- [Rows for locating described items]
▶
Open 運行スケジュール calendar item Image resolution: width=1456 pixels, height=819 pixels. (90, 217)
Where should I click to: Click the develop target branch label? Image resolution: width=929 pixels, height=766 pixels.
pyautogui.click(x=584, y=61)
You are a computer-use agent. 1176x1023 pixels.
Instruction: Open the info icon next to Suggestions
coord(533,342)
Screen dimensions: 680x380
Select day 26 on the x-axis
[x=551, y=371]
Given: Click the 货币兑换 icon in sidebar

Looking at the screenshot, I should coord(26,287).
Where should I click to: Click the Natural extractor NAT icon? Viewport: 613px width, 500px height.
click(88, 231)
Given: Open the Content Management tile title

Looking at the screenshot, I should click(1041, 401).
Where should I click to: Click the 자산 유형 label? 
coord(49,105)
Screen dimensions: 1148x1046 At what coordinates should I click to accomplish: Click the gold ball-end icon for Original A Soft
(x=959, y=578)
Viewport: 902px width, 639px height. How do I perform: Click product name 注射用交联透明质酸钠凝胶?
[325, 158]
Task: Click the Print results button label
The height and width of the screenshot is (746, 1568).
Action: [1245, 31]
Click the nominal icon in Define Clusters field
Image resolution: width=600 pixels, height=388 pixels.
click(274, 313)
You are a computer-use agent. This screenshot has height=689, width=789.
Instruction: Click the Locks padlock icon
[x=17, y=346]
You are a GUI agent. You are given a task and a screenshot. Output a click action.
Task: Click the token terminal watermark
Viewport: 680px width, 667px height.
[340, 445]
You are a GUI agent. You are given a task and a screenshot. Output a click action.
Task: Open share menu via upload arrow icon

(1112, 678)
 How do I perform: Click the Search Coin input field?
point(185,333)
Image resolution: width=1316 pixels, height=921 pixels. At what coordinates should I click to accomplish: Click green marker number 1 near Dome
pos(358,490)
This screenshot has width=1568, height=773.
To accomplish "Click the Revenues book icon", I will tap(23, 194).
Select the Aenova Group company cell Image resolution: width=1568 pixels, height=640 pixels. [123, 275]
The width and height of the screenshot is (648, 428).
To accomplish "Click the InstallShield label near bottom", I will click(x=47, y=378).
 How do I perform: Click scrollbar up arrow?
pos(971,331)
◀
- [What the task requires] Which lines in the rows above contain the word "field"? Pick out each one and copy it in full.

- [The solution]
Click the nominal icon in Define Clusters field
 How do I perform: Click the Search Coin input field?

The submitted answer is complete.